25 of 30 respondents in a Reuters poll conducted last week projected a 10-basis-point cut in the one-year LPR.
All respondents predicted a drop in the five-year tenor, with 90% predicting a reduction greater than 10 basis points.
Concerns over a wider policy divergence with other major economies pushed the Chinese yuan to levels not seen in nearly two years. The domestic yuan last traded at 6.8232 dollars per unit.
LOSS OF MOMENTUM
China's economy, the second-largest in the world, narrowly avoided falling in the second quarter, despite widespread lockdowns and a property crisis that weighed heavily on consumer and corporate confidence.
Beijing's tough 'zero-COVID' campaign continues to be a drag on consumption, and cases have returned in recent weeks.
Adding to the gloom, a downturn in global economy and chronic supply-chain bottlenecks diminish the likelihood of China seeing a robust economic comeback.
The economy unexpectedly slowed in July, according to a slew of data released last week, prompting some global investment firms, including Goldman Sachs and Nomura, to reduce their full-year GDP growth predictions for China.

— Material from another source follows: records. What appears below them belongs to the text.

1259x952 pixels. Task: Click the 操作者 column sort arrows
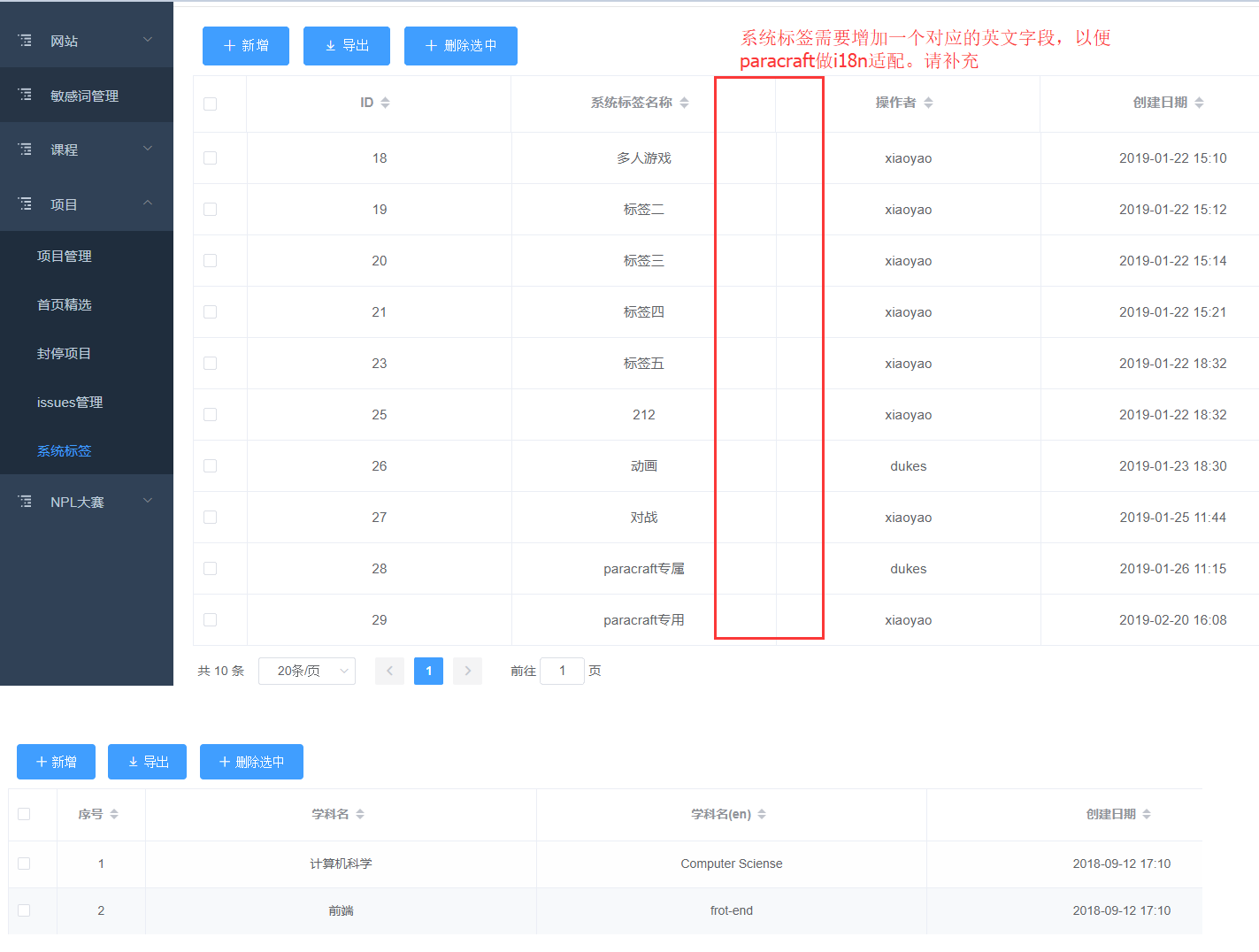(929, 102)
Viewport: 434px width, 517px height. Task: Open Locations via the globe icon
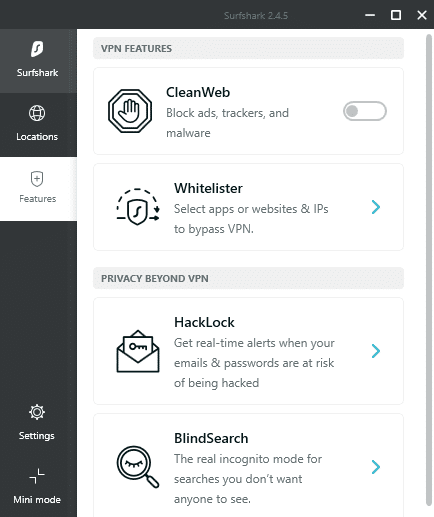37,113
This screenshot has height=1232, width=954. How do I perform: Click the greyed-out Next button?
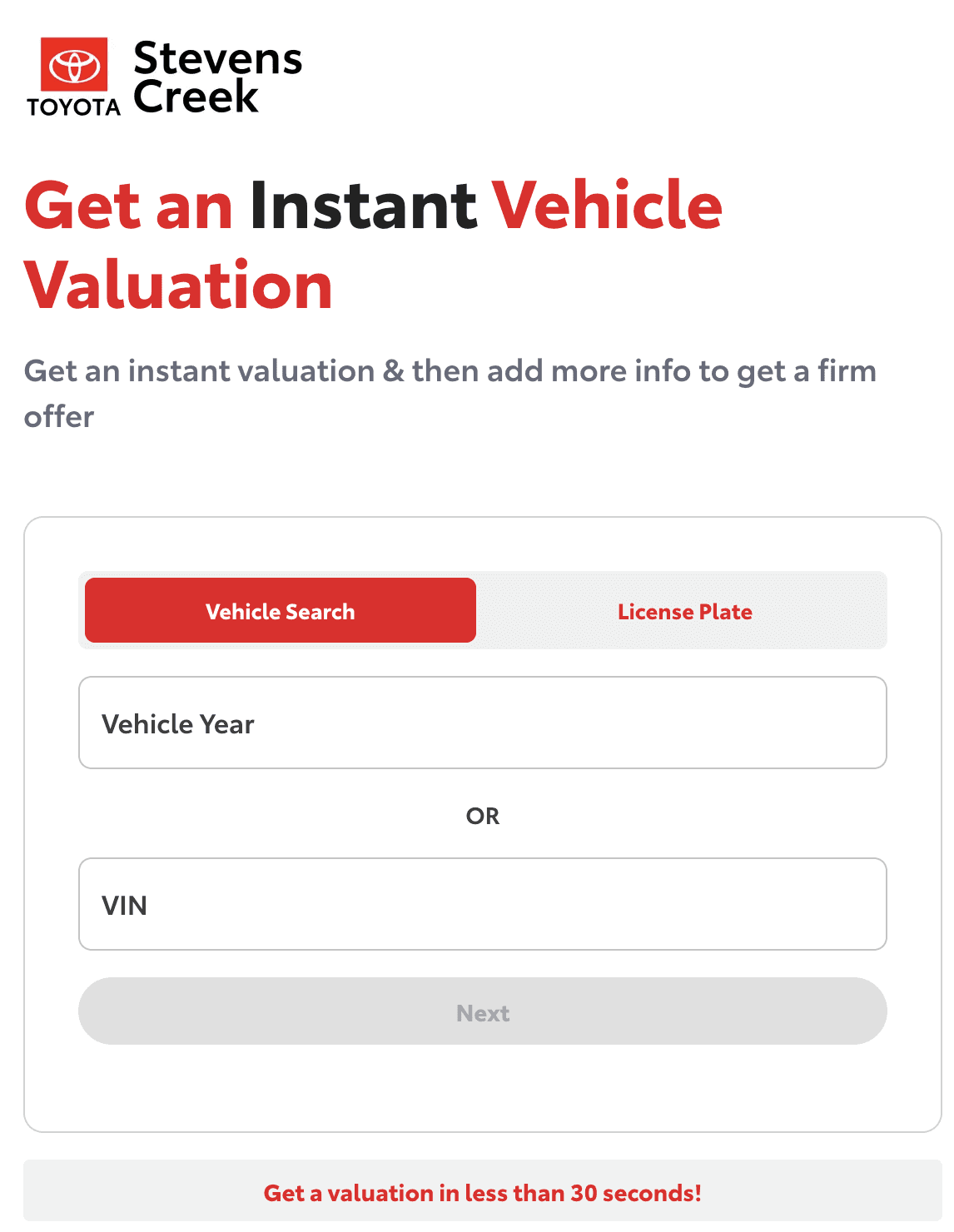tap(483, 1011)
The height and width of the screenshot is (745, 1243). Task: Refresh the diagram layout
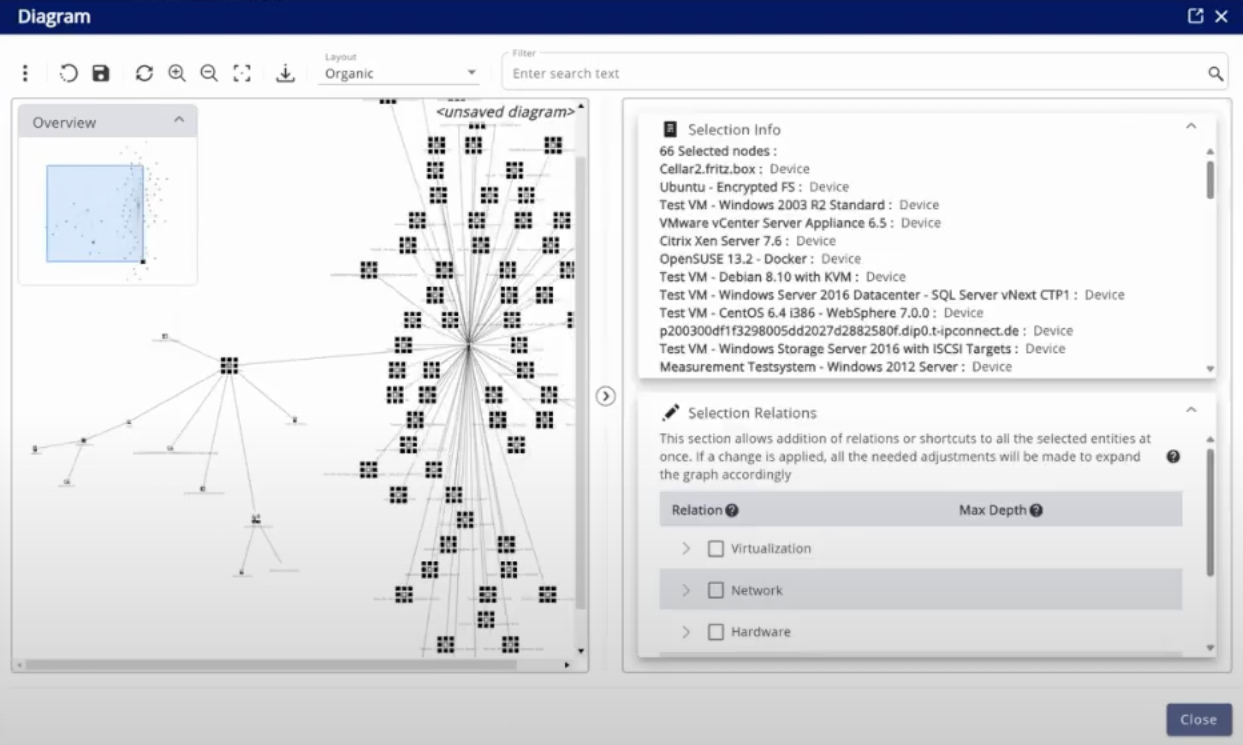point(143,72)
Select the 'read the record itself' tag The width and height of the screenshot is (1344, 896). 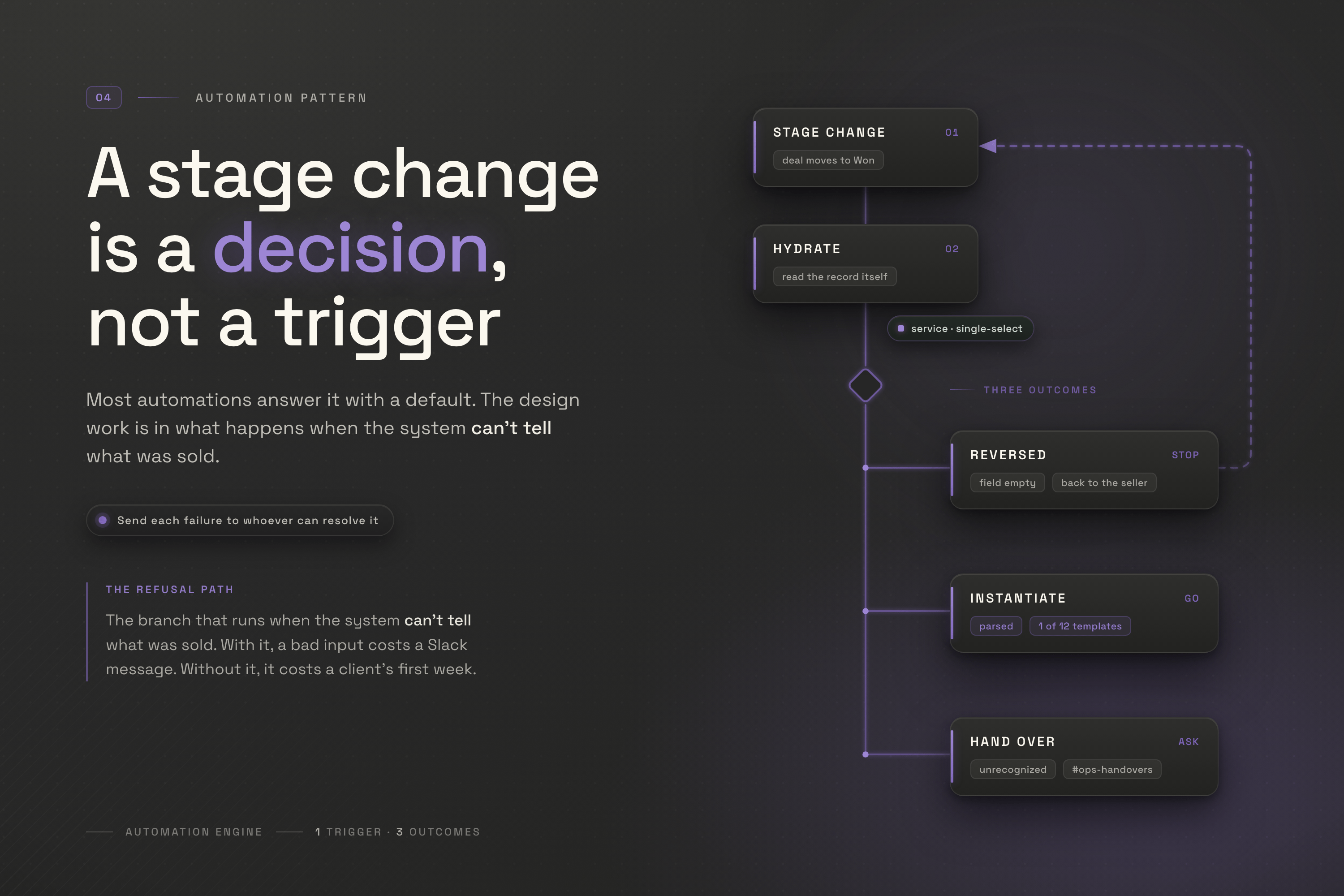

China's full-year GDP growth prediction for 2022 was slashed by Goldman Sachs from 3.3% to 3.0%, well below Beijing's aim of 5.5%. In a sly nod to the difficulty of achieving the GDP target, the government deleted a mention of it from a recent high-profile policy meeting.
MUFG Bank's chief financial market analyst, Marco Sun, stated that the asymmetrical LPR cutbacks were in accordance with forecasts.
The 15 bps decrease to the 5-year LPR was intended to encourage long-term financing demand. The deeper fall to the mortgage reference rate underscores efforts by officials to stabilize the industry following a run of defaults among developers and a decline in home sales that weakened consumer demand.
China would guarantee future onshore bond issuance by a select few private developers to assist the sector, which accounts for a quarter of the national GDP, according to sources who spoke to Reuters last week.
The LPR reduction was required, but its magnitude was insufficient to promote financing demand, according to Xing Zhaopeng, senior China strategist at ANZ.